I am bad with arrays, so feel free to point out the right way to merge two and de-dupe keys.

I spent like 30 minutes trying to figure out why cache was failing and it was from me not using clearCaches instead of clearCache........ ....... :(

This gets award + name right but I think not award + revoke. I'd probably write it like this:

$user_phids = array();
$clear_everything = false;

foreach ($xactions as $xaction) {
  switch ($xaction->getTransactionType()) {
    case PhabricatorBadgesBadgeAwardTransaction::TRANSACTIONTYPE:
    case PhabricatorBadgesBadgeRevokeTransaction::TRANSACTIONTYPE:
      foreach ($xaction->getNewValue() as $user_phid) {
        $user_phids[] = $user_phid;
      }
      break;
    default:
      $clear_everything = true;
      break;
  }
}

if ($clear_everything) {
  $awards = id(new PhabricatorBadgesAwardQuery())
    ->setViewer($this->getActor())
    ->withBadgePHIDs(array($badge_phid))
    ->execute();
  foreach ($awards as $award) {
    $user_phids[] = $award->getRecipientPHID();
  }
}

if ($user_phids) {
  PhabricatorUserCache::clearCaches(
    PhabricatorUserBadgesCacheType::KEY_BADGES,
    $user_phids);
}

While writing this, I moved the "default" case below the switch because I realized that we'll do multiple AwardQuery calls otherwise (for example, if you update name + icon + rarity, we load all awards three times if it's inside the loop).

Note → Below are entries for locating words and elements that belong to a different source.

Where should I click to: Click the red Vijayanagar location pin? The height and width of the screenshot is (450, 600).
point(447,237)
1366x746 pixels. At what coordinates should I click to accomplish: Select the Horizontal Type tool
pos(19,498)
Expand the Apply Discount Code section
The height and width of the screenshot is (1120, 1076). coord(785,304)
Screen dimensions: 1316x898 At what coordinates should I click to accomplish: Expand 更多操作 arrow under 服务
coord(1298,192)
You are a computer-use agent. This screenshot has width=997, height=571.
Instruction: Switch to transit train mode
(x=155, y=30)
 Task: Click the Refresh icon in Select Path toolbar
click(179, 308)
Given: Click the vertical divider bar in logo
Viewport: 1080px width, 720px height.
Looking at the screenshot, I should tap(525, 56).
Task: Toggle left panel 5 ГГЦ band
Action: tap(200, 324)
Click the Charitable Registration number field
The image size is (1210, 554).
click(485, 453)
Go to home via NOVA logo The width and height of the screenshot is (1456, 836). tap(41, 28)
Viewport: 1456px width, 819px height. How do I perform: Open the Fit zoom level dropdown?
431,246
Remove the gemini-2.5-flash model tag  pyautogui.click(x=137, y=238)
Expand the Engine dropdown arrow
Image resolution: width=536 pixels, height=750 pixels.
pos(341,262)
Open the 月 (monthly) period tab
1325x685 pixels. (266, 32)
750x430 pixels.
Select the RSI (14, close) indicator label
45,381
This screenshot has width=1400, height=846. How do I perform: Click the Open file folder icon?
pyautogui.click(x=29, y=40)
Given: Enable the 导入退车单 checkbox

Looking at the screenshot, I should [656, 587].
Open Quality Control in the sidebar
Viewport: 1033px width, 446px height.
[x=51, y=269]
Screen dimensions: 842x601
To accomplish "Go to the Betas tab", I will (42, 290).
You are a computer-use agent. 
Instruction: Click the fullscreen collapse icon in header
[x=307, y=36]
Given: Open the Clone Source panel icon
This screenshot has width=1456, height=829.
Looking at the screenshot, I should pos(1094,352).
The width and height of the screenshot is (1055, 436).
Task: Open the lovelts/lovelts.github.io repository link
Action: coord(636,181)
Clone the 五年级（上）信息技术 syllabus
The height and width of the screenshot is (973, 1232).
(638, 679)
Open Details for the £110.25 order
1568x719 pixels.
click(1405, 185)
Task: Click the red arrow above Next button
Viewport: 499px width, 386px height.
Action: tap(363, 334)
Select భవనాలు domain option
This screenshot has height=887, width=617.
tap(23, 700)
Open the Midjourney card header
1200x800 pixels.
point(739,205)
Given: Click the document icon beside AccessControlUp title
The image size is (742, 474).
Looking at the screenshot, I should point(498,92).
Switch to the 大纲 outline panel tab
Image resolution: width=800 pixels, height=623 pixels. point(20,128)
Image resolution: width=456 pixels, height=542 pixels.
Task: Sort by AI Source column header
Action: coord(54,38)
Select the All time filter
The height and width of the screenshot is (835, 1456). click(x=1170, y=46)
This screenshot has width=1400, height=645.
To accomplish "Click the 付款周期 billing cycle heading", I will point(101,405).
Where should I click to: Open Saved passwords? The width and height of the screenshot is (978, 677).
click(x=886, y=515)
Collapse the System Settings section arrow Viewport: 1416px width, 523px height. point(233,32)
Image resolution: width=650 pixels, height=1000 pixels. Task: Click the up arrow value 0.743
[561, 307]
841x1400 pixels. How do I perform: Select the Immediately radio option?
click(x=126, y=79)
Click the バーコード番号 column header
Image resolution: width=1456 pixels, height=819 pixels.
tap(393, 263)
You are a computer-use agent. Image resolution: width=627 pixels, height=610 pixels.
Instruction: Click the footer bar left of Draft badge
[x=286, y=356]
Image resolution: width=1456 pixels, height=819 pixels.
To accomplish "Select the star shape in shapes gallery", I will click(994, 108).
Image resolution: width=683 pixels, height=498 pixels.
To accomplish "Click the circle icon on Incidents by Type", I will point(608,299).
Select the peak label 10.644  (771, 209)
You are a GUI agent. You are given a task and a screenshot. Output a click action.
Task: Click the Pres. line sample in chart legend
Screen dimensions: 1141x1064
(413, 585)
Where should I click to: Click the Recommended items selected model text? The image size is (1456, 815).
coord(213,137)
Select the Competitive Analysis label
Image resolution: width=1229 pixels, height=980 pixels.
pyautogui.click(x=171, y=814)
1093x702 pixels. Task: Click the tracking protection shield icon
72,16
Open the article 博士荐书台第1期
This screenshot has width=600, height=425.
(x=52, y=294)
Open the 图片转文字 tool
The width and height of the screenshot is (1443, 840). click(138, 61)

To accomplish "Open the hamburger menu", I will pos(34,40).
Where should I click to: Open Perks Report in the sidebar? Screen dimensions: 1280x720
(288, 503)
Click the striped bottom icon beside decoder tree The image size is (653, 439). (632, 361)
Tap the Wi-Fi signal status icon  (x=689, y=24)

In most cases, you don't need to go out of your way to make sure stuff is unique. Here, not bothering to make sure results are unique probably only ends up with a couple extra PHIDs in the eventual DELETE * FROM ... WHERE userPHID IN (%Ls) query, which isn't a big deal.

If you did want to make sure they're unique, you could replace the $user_phids[] = $some_user_phid; lines with $user_phids[$some_user_phid] = $some_user_phid;, or do $user_phids = array_unique($user_phids); at the end, but I usually don't bother with this since it's rarely important and makes the code a bit more complicated.

  • cut and paste evans code

haha okay

well this is obviously flawless now, then

This revision is now accepted and ready to land.Mar 17 2017, 5:37 PM

i still had to set badgePHID

This revision was automatically updated to reflect the committed changes.

You still have 20k awards in your test install?

I think I have 20K badges but only like 100 awards.

bin/lipsum generate badges.award

BTW the email not verified status thing is a little strange. What prompted the change? I assumed this dot was always for Calendar.

Prior to T12268, a grey dot meant either "disabled" (since D1429, in January 2012) or "unapproved" (since D7576, in November 2013).

I think the primary product role of the dot is to indicate "this user may not respond". All of the causes of the dot support this, with different levels of severity: they might not respond because their account has been disabled, or hasn't been approved yet, or they're away on vacation, or they're in a meeting. After the email verification stuff, they might not respond because they're not receiving email.

I think we see the grey dots far more than real installs do, since we have test accounts locally and a lot of inactive installs on this install.

Ah yeah, thanks for the color. I’ll think about a better UI treatment maybe.